By October of 1941, more notes from Churchill’s personal agenda were discovered to have been sent to Tokyo by the Japanese Embassy in London.
Churchill, on October 9, 1941 says of Sempill: “Clear him out while time remains.”
The Admiralty told Sempill he must either resign or be fired, but after an official protest by Sempill, Churchill backed down for perhaps the first and only time in his life: “I had not contemplated Lord Sempill being required to resign his commission, but only to be employed elsewhere in the Admiralty.
Sempill was posted in the North of Scotland, away from London and the Japanese Embassy.

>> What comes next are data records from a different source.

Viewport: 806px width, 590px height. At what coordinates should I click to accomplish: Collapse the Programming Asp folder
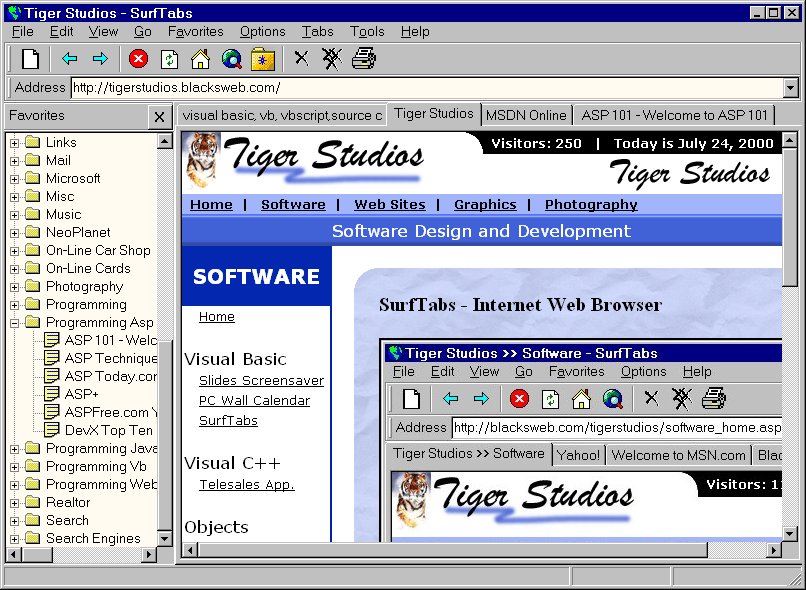pyautogui.click(x=15, y=323)
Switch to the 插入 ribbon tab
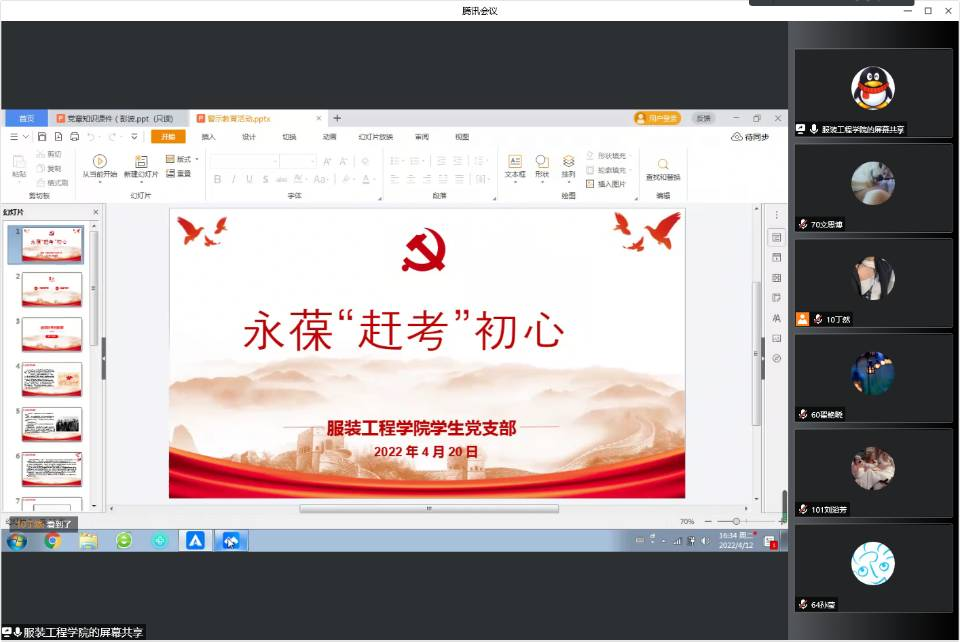The height and width of the screenshot is (642, 960). click(208, 137)

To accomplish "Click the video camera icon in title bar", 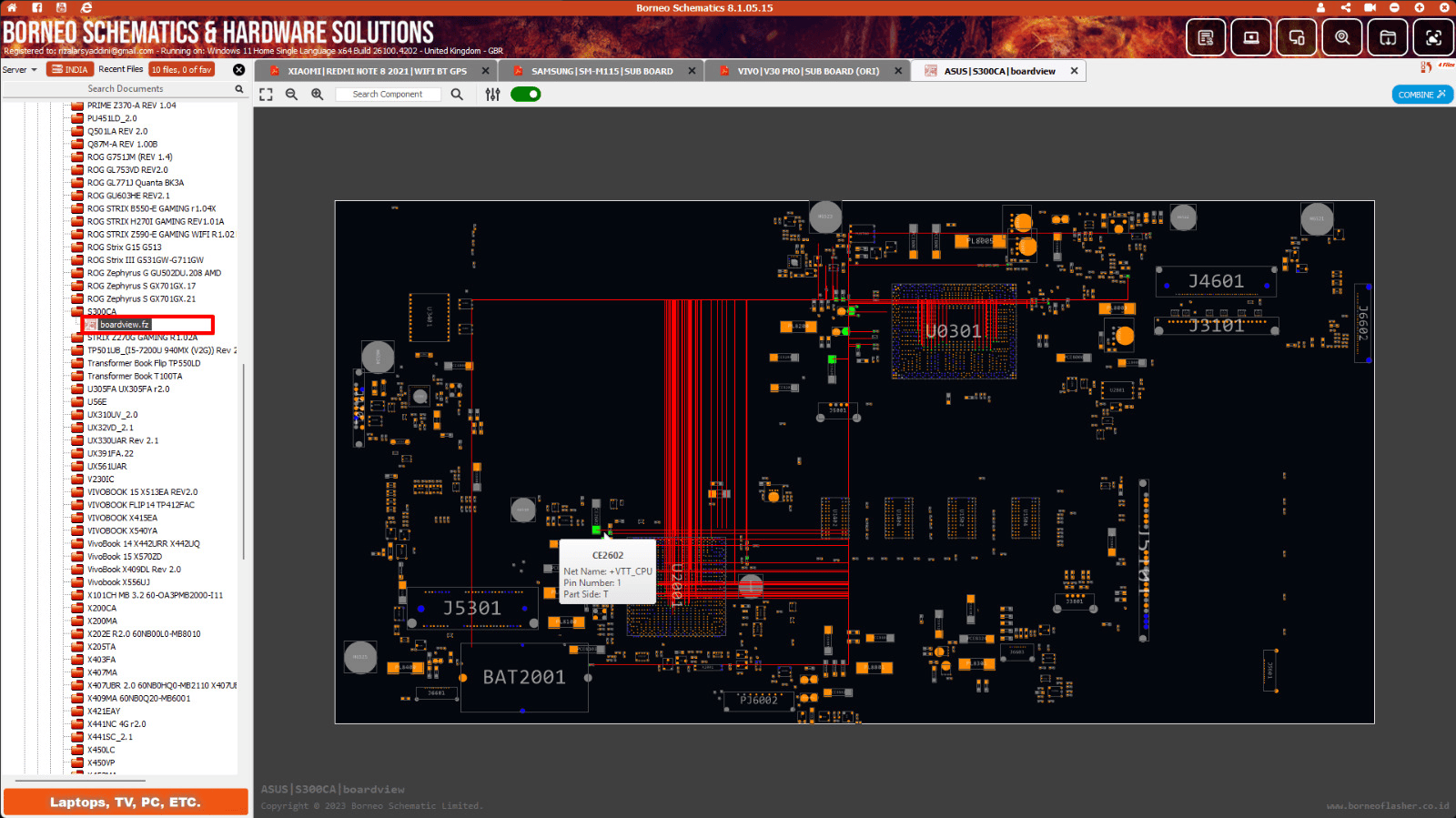I will click(1370, 7).
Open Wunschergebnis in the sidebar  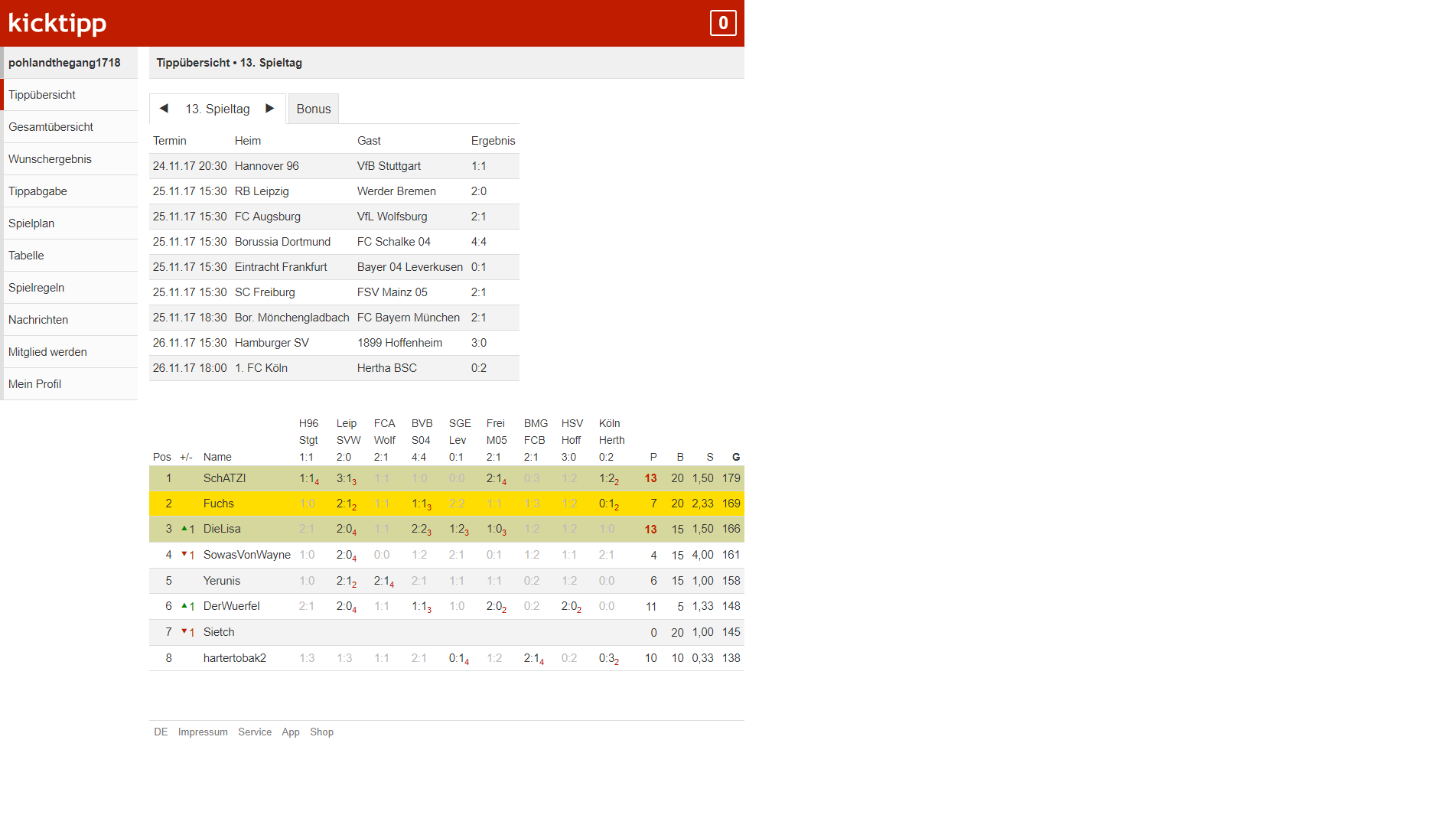click(50, 159)
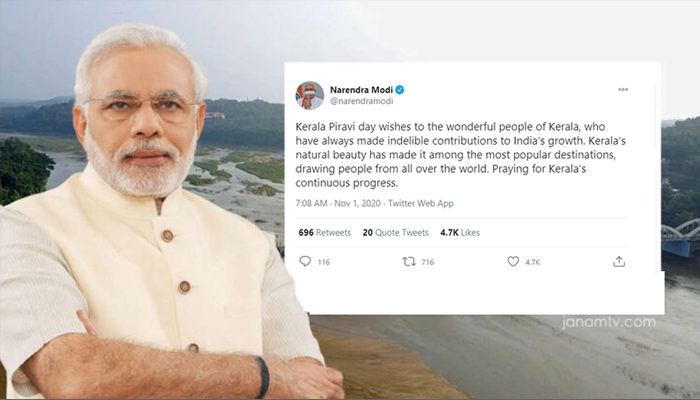Click the 716 retweet count

tap(428, 262)
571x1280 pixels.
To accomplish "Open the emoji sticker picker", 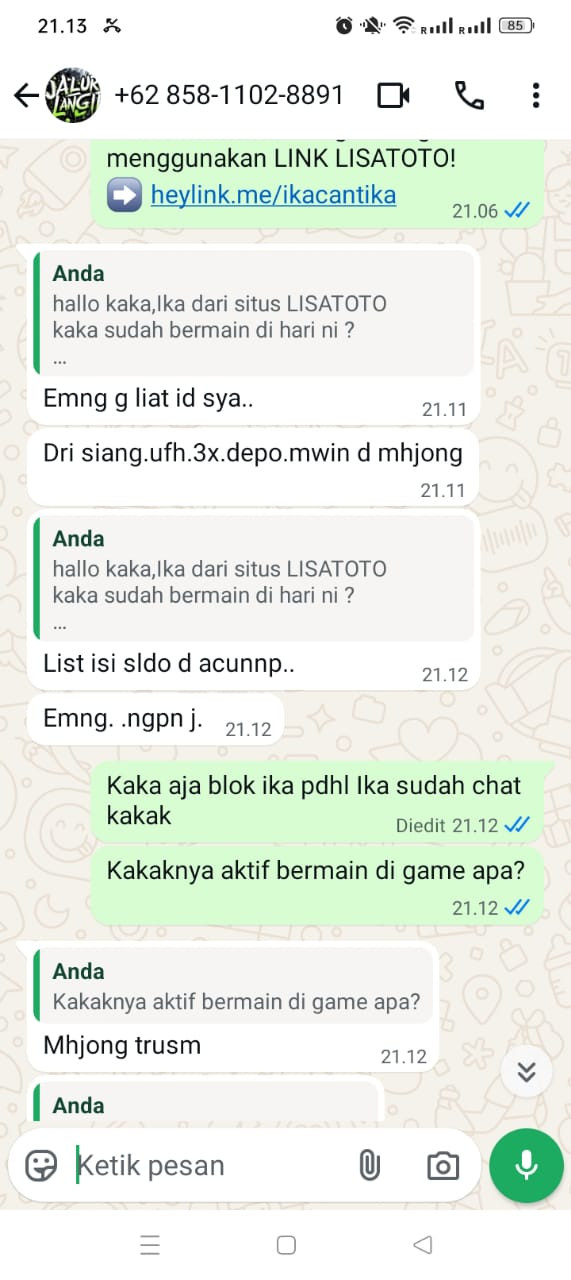I will (x=41, y=1165).
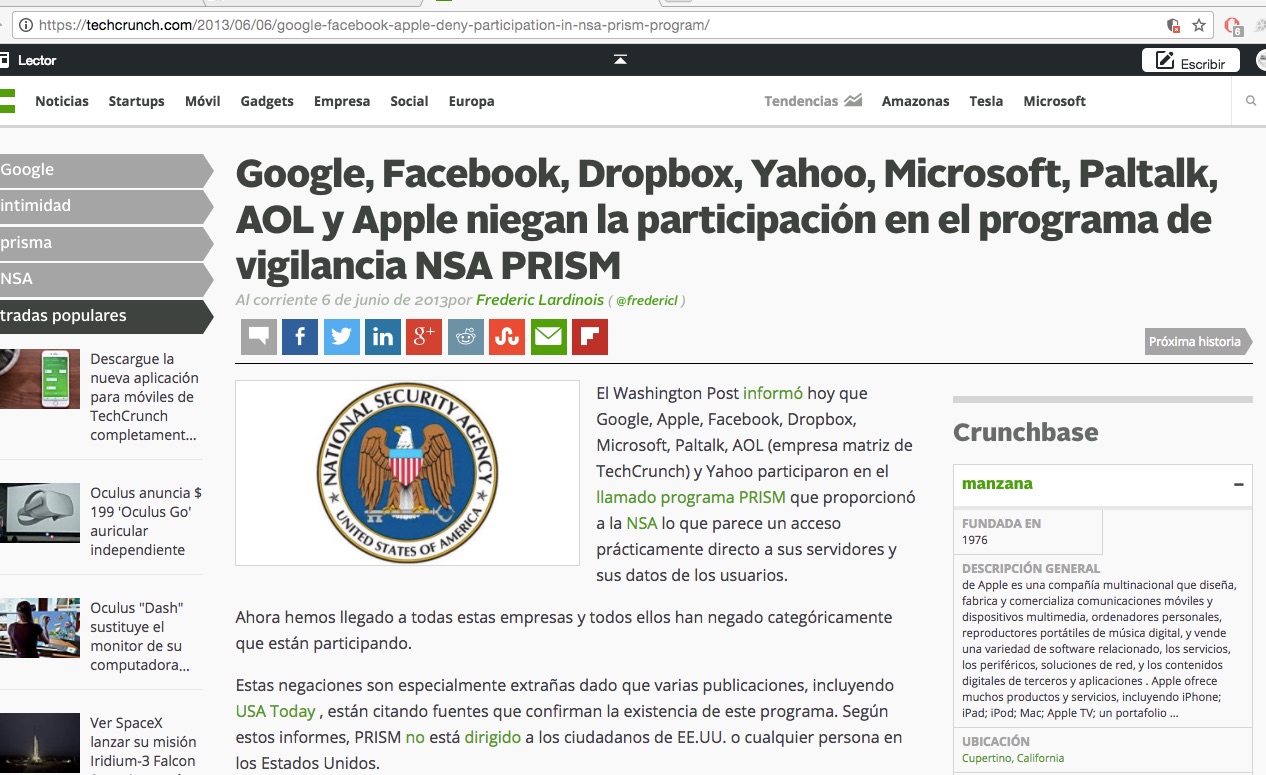Screen dimensions: 1266x775
Task: Share the article on LinkedIn
Action: [383, 337]
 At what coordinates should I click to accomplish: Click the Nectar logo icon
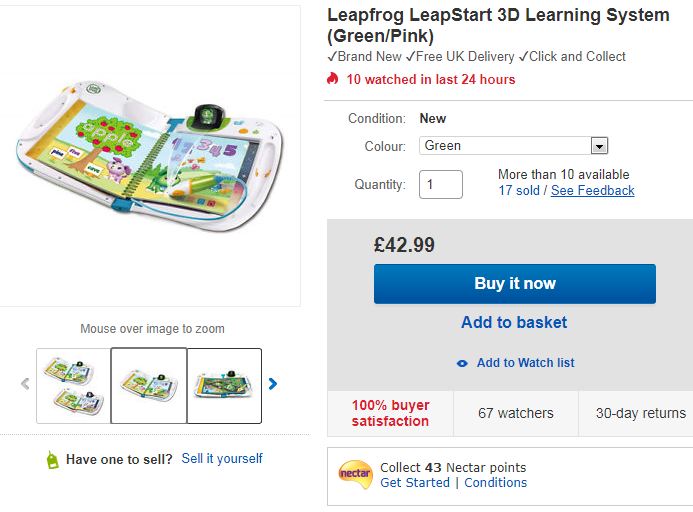click(355, 473)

On December 13 – six days after Japan attacked U.S. soil on Pearl Harbor, Hawaii (not yet a U.S. State, but still a U.S. protectorate) – Sempill’s office was raided.
His office still contained documents – secret documents – that should have been returned to the Admiralty three weeks earlier.
Showing his stupidity, Sempill was caught two days later making various telephone calls to the Japanese Embassy in London.
Confronted finally, it was agreed that Lord Sempill would retire from public office – proving that the rich and elite are treated differently from everyone else.
Sempill died on December 30, 1965.
So… if you have been paying attention… Great Britain was originally involved in helping its WWI ally, Japan build up its navy – specifically its aircraft carriers, of which it had none until 1920.
A British spy was supplying the Japanese with lots of key information about planes and other navy equipment.
Said spy was known to the British Government for many years, yet was repeatedly put in positions of power whereby he could abuse that trust.
British spy organizations knew he was communicating with Japan.
Great Britain also knew he sent Japan TOP SECRET information about a meeting between the British Prime Minister and U.S. President just months BEFORE the attack on Pearl Harbor.
And… just know that when the Japanese Mitsubishi Zero aircraft attacked Pearl Harbor, they took off from aircraft carriers built with knowledge attained from its friendship with Great Britain.
And I learned all this because I was curious about the actual history of a television show. And television rots your brain… riiii-iiiight. Me watch many TV hours every weak.
In this case, I was very disappointed in having learned some new history.